Going Faster: Continuous Delivery for Firefox by Laura Thomson
- Works for Cloud services web operations team
- Web Dev and Contious delivery lover
- “Continuous delivery is for webapps” – Maybe not just Webapps? Maybe Firefox too
- But Firefox is complicated
- Process very complicated – “down from 5 source control systems to 3”
- But plenty of web apps are very complicated (eg Netflix)
- How do we continuous deliver Firefox
- How it works currently
- Release every 6 weeks
- 4 channels – Nightly -> Aurora -> Beta -> release
- Mercurial Repo for each channel
- Release Models
- Critical Mass – When enough is done and it is stable
- Single Hard deadline – eg for games being mass released
- Train Model – fixed intervals
- Continuous Delivery
- Deployment Maturity Model
- Updates
- New Build -> Generate a diff -> FF calls back -> downloads and updates
- Hotfixs
- Addons automatically updated
- Currently pipeline around 12 hours long, lots of tests and gatekeeping
- “Go Faster”
- System add-ons
- Test Pilot
- Data Separate from code
- Downloadable content
- Features delivered as web apps
- System addons
- Part of core FF, modularized into an add-on
- Build/test against existing FF build, a lot smaller test
- Updated up to daily(for now) on any release channel
- signed and trusted
- Restartless updates
- install or update without a browser restart
- Restarts suck
- Restartsless coming soon for system add-ons
- Good for rapid iteration, particularly on the front-end
- Wrappers for services
- Replacing hotfixes
- Problems with add-ons
- Localalisation
- Optimizing UX : Better browser faster vs update fatigue
- Upfront telemetry requirements
- Dependency mngt on firefox
- Dependency management between system add-ons (coming soon)
- Add-ons in flights
- Firefox hello is already an add-on
- Currently in beta in 45
- First beta updates before 46
- Test Pilot
- Release channel users opt in to new features
- Release channel users different from pre-release ones
- Developed as regular ad-ons (not system add ons)
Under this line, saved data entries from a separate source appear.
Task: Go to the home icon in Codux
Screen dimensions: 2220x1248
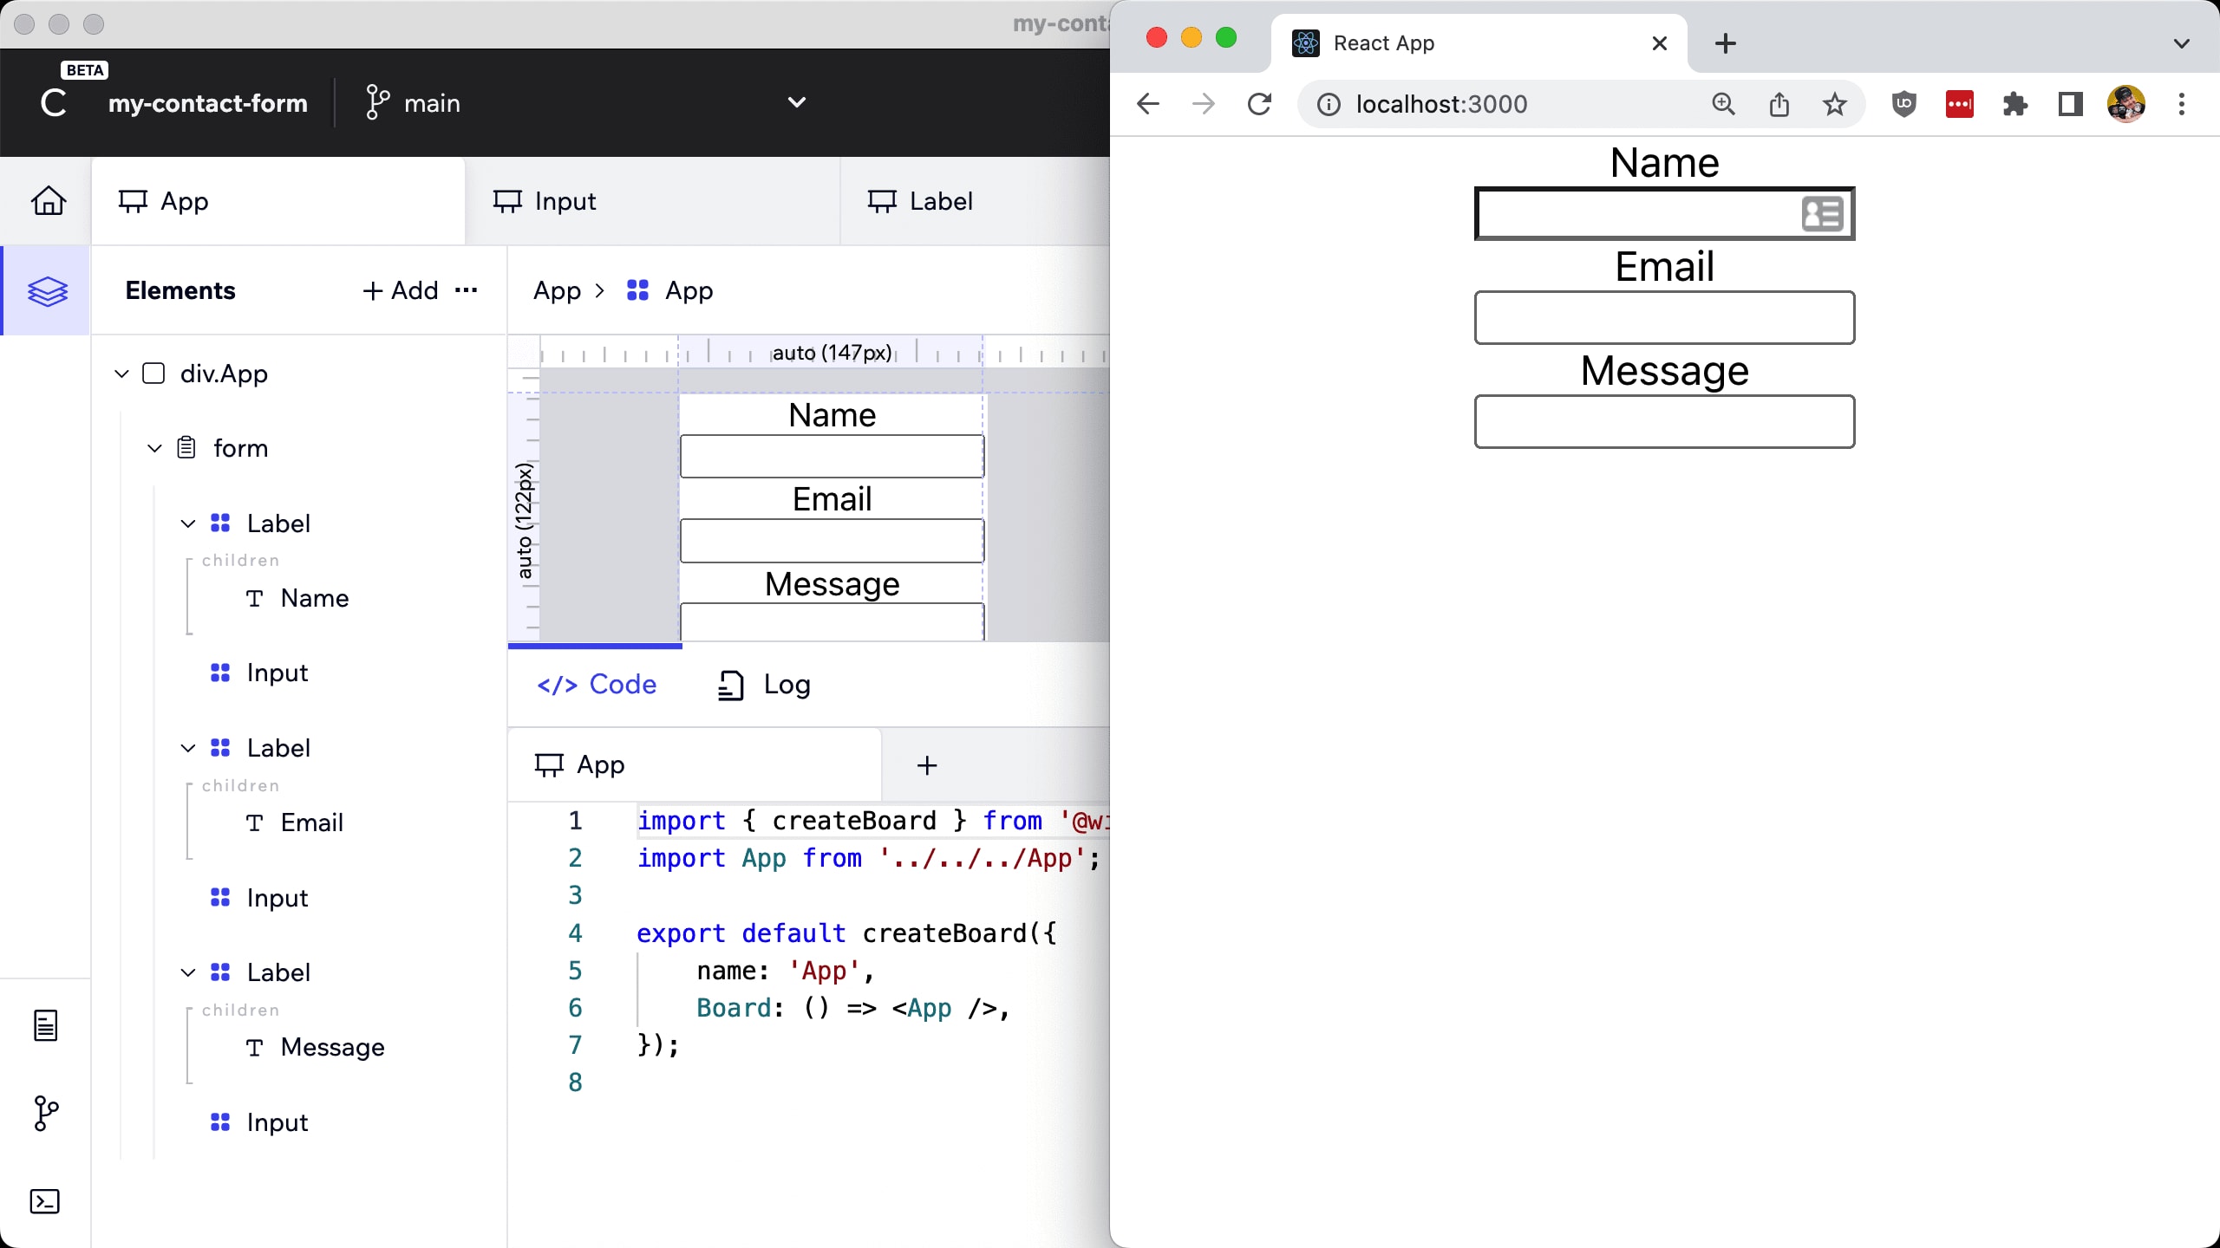Action: (49, 201)
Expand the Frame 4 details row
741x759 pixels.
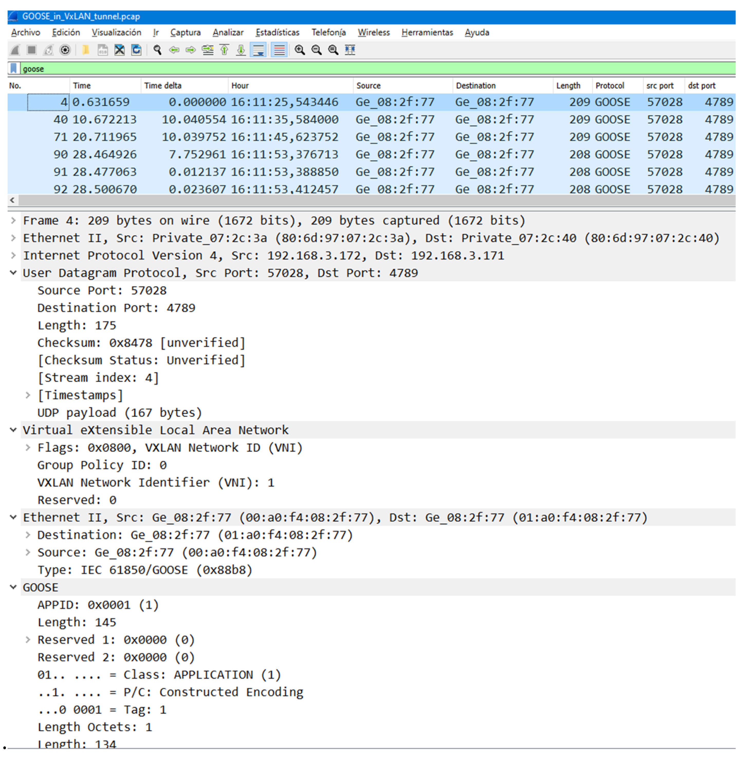(x=13, y=221)
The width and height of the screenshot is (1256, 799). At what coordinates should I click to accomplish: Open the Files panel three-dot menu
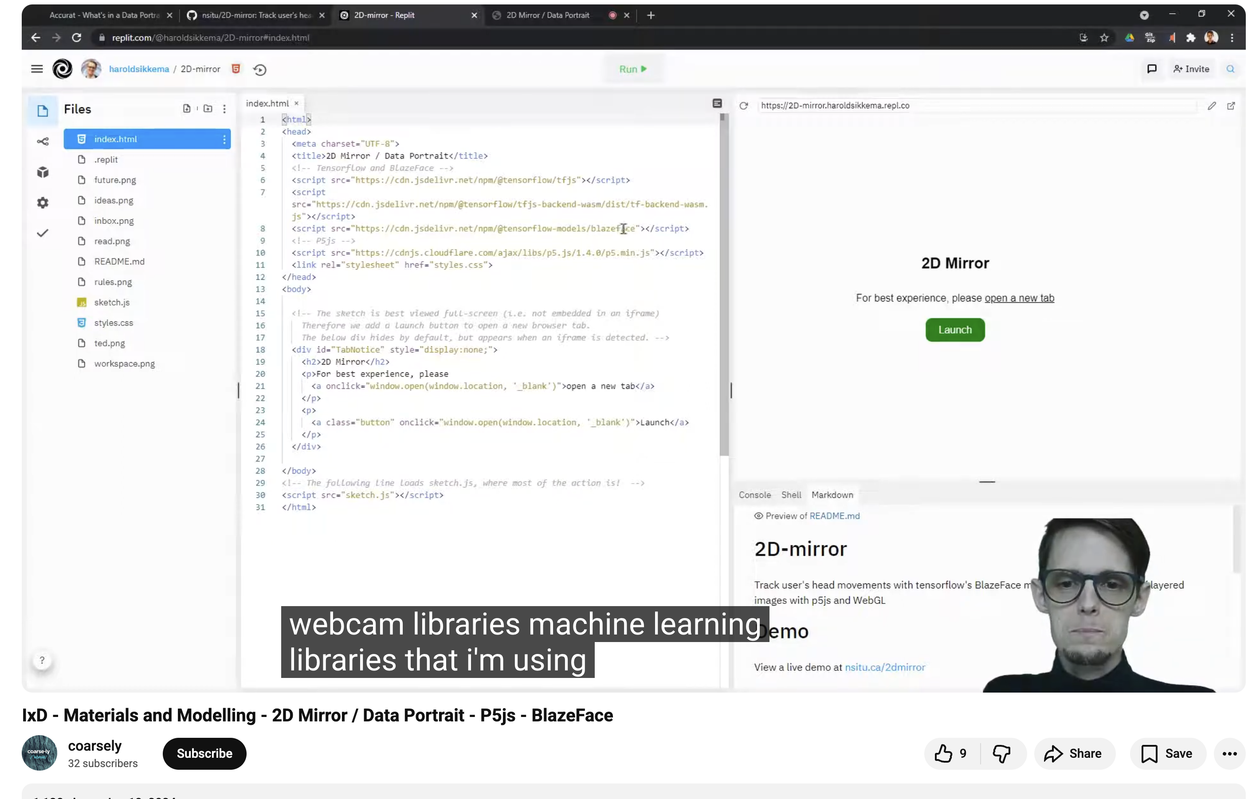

- Can graduate to system add-ons by flipping a bit
- Data should be seperate from code
- Sec policy
- blocklists
- tracking protection list
- dictionaries
- fonts
- Many times Data update == release , this is broken
- Also some have their own updaters
- Kinto
- Lightweight JSON storage with sync, sharing, signing
- Natice JSON over http
- niceties of couchDB backed by postgressDB
- How Kinto Works
- pings for updates
- balrog supplies link to kinto
- signed data downloaded, checked, applied
- Kinto good for
- Add-ons block list
- Downloadable Content
- Some parts of the browser may not need frequently
- May not be needed on startup
- eg languages packs, fonts for Firefox on Android
- Features delivered remotely
- Browser features delivered as web apps
- Pull in content from the server
- in a early stage
- Futures
- Easy for projects to impliment
- Better “knobs and dials” (canaries A?B, data viz)
- Pushed based updates
- Simpler localisation
- Questions
- They support rollbacks
- Worst case: Firefox has a startup crash
- Not sure sure ice weasel would fit in.
- How will effect ESR channel? – Won’t change, they will stay security-only
- Bad Addons – Hate ones that reporting user-data, crashers (eg skype toolbar at one point), Highjack your browser and change settings
- There is much collaboration between [open source] browsers
- You are avoiding the release cycle, planning to speed it up – Lots of tests that can’t get rid of all, working on it but not a simple thing to solve.